> **WHAT IS REQUIRED**: Within the records below is a range that opens at the line with "Given: Switch to the Education menu item" and closes at the line with "Task: Click the notifications bell icon". Return that range word for word, both ends included, and only that range.

━━━━━ RECORDS TO PROCESS ━━━━━

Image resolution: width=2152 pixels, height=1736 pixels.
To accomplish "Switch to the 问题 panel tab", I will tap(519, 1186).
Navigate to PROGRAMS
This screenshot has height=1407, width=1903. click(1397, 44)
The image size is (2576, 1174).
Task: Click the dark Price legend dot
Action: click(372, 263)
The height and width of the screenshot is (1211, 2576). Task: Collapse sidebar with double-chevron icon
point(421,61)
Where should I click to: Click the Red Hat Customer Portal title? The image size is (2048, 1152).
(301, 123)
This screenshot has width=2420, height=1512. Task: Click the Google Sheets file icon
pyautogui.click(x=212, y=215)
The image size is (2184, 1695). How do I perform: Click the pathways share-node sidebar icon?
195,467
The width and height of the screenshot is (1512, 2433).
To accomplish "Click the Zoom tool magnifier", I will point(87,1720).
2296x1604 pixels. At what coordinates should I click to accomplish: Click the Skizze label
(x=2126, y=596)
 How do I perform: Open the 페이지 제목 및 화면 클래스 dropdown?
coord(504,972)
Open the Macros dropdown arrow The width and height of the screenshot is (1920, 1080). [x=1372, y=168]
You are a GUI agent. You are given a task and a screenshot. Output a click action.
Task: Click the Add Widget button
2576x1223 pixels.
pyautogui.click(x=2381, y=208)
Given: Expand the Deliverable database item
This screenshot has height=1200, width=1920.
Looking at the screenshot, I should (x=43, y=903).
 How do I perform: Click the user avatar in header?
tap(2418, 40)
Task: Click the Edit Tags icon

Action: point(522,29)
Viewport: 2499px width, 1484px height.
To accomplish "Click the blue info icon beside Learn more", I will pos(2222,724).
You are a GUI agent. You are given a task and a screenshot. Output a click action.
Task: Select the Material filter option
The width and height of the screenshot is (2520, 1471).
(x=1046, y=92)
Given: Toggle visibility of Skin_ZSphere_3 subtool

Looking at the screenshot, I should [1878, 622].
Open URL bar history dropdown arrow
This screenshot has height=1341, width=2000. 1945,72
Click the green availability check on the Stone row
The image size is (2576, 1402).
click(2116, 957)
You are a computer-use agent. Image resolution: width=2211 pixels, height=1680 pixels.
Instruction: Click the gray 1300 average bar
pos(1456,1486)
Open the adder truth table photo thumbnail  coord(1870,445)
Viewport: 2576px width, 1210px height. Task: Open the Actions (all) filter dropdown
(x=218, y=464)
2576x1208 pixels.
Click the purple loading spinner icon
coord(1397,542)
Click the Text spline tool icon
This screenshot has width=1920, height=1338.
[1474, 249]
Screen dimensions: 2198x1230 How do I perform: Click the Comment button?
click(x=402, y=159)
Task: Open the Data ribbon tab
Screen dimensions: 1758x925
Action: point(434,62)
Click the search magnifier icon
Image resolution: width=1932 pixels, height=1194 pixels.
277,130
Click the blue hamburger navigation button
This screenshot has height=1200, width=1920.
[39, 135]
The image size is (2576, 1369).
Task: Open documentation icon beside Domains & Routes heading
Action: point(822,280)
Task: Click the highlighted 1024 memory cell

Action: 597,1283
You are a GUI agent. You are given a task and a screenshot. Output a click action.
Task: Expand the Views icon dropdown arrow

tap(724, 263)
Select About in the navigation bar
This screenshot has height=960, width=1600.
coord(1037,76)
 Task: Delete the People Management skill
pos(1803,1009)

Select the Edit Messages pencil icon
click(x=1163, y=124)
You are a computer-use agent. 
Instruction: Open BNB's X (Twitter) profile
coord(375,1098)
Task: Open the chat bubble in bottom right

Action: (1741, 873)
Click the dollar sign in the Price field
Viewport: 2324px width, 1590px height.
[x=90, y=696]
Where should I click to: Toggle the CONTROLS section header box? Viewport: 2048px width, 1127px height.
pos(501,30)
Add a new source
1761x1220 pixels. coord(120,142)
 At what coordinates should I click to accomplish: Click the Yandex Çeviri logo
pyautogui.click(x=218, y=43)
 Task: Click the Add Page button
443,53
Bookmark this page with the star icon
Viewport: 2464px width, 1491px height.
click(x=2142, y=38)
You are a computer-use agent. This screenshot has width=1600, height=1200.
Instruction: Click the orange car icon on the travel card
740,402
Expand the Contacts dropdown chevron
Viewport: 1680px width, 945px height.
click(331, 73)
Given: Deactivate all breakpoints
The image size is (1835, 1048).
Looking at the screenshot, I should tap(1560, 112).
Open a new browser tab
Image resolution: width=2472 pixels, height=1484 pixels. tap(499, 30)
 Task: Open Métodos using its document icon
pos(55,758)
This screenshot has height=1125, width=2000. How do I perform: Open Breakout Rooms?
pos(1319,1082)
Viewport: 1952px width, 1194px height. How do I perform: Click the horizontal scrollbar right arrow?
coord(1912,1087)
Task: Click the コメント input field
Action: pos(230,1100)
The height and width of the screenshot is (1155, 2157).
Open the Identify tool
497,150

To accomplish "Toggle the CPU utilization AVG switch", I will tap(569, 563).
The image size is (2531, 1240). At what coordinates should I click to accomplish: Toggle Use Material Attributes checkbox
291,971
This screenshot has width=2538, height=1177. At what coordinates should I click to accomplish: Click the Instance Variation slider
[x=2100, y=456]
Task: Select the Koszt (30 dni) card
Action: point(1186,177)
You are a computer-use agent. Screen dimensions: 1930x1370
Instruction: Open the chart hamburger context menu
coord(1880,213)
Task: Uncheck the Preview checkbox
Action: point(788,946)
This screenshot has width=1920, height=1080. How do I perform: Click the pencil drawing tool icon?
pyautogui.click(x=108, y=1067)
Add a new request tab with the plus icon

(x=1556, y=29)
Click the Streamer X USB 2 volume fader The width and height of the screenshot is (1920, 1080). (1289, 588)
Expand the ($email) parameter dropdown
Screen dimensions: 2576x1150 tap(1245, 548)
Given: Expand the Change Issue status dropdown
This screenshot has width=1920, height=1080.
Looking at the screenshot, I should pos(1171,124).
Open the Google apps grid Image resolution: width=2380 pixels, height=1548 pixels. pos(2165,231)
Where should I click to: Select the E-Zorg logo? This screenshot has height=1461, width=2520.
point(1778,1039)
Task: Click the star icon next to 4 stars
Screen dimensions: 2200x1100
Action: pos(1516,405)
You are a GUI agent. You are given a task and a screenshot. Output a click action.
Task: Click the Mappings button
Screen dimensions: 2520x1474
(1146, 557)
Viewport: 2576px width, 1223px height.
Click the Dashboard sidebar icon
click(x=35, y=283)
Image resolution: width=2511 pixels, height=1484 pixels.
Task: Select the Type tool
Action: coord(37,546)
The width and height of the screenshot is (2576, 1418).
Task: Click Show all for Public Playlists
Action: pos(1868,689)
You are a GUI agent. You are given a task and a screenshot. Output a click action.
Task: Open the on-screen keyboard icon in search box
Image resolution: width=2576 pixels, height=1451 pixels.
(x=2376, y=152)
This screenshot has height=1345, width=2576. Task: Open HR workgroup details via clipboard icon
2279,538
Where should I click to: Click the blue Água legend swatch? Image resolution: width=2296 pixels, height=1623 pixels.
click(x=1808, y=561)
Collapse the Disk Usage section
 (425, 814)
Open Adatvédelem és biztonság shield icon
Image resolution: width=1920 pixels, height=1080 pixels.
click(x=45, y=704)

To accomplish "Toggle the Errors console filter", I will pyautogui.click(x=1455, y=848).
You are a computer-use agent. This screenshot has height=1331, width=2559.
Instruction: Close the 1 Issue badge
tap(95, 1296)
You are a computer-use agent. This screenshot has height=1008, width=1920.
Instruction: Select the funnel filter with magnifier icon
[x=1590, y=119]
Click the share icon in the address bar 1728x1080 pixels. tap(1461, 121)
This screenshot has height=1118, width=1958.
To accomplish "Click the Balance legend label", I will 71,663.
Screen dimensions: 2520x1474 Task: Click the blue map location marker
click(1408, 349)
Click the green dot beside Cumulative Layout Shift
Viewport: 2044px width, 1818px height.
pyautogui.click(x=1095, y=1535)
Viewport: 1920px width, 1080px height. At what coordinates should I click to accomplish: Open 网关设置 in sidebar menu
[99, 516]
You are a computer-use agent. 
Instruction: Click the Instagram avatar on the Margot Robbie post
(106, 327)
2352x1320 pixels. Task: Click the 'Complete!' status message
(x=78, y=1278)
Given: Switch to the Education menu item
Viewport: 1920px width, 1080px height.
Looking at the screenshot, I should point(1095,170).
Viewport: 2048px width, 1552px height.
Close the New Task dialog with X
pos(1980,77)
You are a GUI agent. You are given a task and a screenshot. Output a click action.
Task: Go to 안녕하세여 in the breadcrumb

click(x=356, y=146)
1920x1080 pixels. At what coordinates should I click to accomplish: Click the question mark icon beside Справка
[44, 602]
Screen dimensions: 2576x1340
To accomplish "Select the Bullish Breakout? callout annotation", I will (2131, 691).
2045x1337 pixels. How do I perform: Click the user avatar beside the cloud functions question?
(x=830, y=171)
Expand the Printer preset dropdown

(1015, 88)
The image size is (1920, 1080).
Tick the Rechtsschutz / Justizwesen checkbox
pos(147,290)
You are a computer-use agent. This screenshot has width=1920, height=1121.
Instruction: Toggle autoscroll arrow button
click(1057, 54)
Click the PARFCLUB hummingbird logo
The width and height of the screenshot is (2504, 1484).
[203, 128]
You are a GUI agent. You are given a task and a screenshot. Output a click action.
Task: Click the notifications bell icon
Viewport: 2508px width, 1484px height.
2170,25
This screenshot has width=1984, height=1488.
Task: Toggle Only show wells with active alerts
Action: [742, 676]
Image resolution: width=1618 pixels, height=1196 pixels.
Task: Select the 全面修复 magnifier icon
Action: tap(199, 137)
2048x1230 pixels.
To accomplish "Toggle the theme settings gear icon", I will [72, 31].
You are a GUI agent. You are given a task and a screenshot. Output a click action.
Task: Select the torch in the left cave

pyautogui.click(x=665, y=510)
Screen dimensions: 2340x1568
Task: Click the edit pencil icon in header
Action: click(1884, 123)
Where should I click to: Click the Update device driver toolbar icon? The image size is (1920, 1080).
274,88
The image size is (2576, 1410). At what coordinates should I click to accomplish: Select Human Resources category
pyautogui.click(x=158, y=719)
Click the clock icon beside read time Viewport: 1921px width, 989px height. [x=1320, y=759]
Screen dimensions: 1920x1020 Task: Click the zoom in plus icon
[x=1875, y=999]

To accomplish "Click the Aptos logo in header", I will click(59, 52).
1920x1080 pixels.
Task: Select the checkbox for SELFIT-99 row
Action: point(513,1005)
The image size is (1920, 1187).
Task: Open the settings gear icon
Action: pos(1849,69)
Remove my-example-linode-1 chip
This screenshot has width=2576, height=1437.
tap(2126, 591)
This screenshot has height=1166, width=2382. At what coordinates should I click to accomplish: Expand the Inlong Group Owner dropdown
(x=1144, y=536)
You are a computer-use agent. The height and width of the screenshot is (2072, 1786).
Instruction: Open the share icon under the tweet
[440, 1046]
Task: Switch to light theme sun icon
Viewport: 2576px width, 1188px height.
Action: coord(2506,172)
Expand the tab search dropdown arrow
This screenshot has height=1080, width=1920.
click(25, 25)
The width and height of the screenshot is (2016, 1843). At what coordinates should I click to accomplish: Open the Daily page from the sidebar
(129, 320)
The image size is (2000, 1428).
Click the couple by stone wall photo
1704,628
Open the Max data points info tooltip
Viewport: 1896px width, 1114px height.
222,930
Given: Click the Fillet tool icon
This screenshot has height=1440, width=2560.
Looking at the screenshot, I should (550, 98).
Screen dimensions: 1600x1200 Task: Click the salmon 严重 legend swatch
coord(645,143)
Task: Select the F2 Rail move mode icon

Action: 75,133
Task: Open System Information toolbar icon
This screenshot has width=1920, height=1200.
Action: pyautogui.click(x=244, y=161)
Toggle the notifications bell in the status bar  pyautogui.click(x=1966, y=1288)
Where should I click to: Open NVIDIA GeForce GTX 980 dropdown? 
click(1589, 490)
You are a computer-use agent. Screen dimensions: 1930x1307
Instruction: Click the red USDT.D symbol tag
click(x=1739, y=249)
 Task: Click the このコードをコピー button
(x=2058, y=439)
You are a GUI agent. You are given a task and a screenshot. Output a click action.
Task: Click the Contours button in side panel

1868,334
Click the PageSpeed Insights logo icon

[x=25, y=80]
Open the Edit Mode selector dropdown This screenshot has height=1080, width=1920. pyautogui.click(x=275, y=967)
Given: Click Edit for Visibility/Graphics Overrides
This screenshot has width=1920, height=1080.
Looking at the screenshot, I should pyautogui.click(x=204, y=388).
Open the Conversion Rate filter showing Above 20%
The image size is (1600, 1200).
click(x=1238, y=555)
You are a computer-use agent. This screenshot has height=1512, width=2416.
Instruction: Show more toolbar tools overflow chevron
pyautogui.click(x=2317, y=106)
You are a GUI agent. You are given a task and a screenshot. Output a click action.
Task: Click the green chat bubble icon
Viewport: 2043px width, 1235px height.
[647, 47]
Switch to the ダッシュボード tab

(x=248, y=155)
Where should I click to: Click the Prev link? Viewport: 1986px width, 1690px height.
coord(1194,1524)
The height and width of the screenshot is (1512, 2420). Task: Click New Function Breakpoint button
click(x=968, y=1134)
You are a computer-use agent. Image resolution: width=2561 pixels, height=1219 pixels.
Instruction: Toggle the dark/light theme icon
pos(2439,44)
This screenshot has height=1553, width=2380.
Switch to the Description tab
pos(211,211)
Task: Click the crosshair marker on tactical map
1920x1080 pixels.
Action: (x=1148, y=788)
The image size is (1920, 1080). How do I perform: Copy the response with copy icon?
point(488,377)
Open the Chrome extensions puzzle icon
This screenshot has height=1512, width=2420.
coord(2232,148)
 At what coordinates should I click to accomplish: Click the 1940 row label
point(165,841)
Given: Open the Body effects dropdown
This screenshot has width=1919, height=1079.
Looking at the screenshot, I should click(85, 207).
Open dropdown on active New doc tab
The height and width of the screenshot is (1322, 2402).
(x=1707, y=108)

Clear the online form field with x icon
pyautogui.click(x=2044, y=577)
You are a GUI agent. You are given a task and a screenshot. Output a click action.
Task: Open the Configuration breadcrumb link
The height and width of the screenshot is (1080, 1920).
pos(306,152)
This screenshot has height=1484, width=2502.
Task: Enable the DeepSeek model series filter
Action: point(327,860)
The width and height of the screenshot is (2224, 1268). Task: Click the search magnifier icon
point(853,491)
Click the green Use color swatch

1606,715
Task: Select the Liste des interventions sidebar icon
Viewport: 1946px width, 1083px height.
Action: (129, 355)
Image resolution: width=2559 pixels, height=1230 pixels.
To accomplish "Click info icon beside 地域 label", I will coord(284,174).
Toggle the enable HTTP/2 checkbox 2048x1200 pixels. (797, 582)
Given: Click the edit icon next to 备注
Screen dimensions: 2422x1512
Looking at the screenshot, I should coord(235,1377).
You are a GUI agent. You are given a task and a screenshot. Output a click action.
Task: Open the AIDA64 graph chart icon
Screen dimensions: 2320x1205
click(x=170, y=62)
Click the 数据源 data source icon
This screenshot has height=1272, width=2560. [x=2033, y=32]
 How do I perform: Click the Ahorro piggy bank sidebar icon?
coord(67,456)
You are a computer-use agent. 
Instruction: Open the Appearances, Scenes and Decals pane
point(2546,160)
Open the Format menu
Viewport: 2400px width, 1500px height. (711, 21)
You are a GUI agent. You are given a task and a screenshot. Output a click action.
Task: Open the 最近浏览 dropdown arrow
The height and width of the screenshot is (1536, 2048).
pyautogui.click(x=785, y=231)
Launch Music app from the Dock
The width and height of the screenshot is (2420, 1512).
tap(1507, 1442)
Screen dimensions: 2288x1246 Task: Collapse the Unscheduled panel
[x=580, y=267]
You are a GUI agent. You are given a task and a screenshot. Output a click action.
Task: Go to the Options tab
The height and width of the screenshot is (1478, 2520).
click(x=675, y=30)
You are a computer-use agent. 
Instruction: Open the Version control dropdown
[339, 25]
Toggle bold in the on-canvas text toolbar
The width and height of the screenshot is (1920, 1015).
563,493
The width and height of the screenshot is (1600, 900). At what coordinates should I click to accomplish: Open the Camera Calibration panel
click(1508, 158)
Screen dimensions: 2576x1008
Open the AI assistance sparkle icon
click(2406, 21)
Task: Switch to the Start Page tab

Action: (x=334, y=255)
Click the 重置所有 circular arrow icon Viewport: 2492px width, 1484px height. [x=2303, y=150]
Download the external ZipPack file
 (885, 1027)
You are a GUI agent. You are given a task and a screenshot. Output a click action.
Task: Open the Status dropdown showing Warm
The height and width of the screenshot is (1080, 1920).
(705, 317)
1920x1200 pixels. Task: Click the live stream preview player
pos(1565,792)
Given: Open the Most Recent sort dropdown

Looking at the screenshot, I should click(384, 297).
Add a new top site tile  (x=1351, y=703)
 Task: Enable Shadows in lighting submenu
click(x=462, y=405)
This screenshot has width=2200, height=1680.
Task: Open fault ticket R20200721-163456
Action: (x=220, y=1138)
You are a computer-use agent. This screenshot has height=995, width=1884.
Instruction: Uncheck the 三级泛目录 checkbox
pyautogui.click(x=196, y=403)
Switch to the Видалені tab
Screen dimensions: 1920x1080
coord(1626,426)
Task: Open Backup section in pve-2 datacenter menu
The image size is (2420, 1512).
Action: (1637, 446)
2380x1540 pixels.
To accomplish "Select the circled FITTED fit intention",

━━━━━

> **COMPLETED EXERCISE**:
Given: Switch to the Education menu item
Viewport: 1920px width, 1080px height.
Looking at the screenshot, I should point(1095,170).
Viewport: 2048px width, 1552px height.
Close the New Task dialog with X
pos(1980,77)
You are a GUI agent. You are given a task and a screenshot. Output a click action.
Task: Go to 안녕하세여 in the breadcrumb

click(x=356, y=146)
1920x1080 pixels. At what coordinates should I click to accomplish: Click the question mark icon beside Справка
[44, 602]
Screen dimensions: 2576x1340
To accomplish "Select the Bullish Breakout? callout annotation", I will (2131, 691).
2045x1337 pixels. How do I perform: Click the user avatar beside the cloud functions question?
(x=830, y=171)
Expand the Printer preset dropdown

(1015, 88)
The image size is (1920, 1080).
Tick the Rechtsschutz / Justizwesen checkbox
pos(147,290)
You are a computer-use agent. This screenshot has width=1920, height=1121.
Instruction: Toggle autoscroll arrow button
click(1057, 54)
Click the PARFCLUB hummingbird logo
The width and height of the screenshot is (2504, 1484).
[203, 128]
You are a GUI agent. You are given a task and a screenshot. Output a click action.
Task: Click the notifications bell icon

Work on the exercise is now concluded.